James A. Betts, Keith A. Stokes, Rebecca J. Toone, and Clyde Williams

Endocrine responses to repeated exercise have barely been investigated, and no data are available regarding the mediating influence of nutrition. On 3 occasions, participants ran for 90 min at 70% VO2max (R1) before a second exhaustive treadmill run at the same intensity (R2; 91.6 ± 17.9 min). During the intervening 4-hr recovery, participants ingested either 0.8 g sucrose · kg−1 · hr−1 with 0.3 g · kg−1 · hr−1 whey-protein isolate (CHO-PRO), 0.8 g sucrose · kg−1 · hr−1 (CHO), or 1.1 g sucrose · kg−1 · hr−1 (CHO-CHO). The latter 2 solutions therefore matched the former for carbohydrate or for available energy, respectively. Serum growth-hormone concentrations increased from 2 ± 1 μg/L to 17 ± 8 μg/L during R1 considered across all treatments (M ± SD; p ≤ .01).
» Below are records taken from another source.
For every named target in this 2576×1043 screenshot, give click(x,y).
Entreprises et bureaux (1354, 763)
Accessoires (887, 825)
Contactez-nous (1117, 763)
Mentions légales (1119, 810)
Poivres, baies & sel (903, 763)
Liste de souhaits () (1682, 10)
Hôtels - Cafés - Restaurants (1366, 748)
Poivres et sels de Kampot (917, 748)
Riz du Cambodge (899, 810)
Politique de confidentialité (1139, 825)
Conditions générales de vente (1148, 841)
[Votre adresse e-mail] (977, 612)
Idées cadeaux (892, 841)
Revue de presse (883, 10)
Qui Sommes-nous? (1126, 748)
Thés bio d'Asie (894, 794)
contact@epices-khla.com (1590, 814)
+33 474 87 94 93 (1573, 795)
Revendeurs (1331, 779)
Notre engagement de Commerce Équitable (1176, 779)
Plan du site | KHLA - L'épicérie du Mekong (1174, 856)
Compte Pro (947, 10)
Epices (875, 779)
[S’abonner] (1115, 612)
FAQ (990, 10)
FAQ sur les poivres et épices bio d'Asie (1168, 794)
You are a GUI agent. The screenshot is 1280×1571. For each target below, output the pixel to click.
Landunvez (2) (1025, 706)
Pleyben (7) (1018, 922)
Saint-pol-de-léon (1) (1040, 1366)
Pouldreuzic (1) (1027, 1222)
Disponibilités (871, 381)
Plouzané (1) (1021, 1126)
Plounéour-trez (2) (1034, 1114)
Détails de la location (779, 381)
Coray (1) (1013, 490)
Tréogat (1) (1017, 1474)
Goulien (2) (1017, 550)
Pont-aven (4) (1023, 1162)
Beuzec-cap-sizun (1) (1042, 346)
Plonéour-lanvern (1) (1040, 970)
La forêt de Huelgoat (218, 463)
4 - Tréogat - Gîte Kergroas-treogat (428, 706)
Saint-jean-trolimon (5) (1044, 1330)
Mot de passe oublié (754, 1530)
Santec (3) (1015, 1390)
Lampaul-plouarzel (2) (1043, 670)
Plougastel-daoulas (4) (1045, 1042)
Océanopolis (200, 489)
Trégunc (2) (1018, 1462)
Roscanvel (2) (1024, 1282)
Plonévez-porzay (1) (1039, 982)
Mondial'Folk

Concentrations were similar immediately after R2 irrespective of whether CHO or CHO-CHO was ingested (19 ± 4 μg/L and 19 ± 5 μg/L, respectively), whereas ingestion of CHO-PRO produced an augmented response (31 ± 4 μg/L; p ≤ .05). Growth-hormone-binding protein concentrations were unaffected by R1 but increased similarly across all treatments during R2 (from 414 ± 202 pmol/L to 577 ± 167 pmol/L; p ≤ .01), as was the case for plasma total testosterone (from 9.3 ± 3.3 nmol/L to 14.7 ± 4.6 nmol/L; p ≤ .01). There was an overall treatment effect for serum cortisol (p ≤ .05), with no specific differences at any given time point but lower concentrations immediately after R2 with CHO-PRO (608 ± 133 nmol/L) than with CHO (796 ± 278 nmol/L) or CHO-CHO (838 ± 134 nmol/L). Ingesting carbohydrate with added whey-protein isolate during short-term recovery from 90 min of treadmill running increases the growth-hormone response to a second exhaustive exercise bout of similar duration.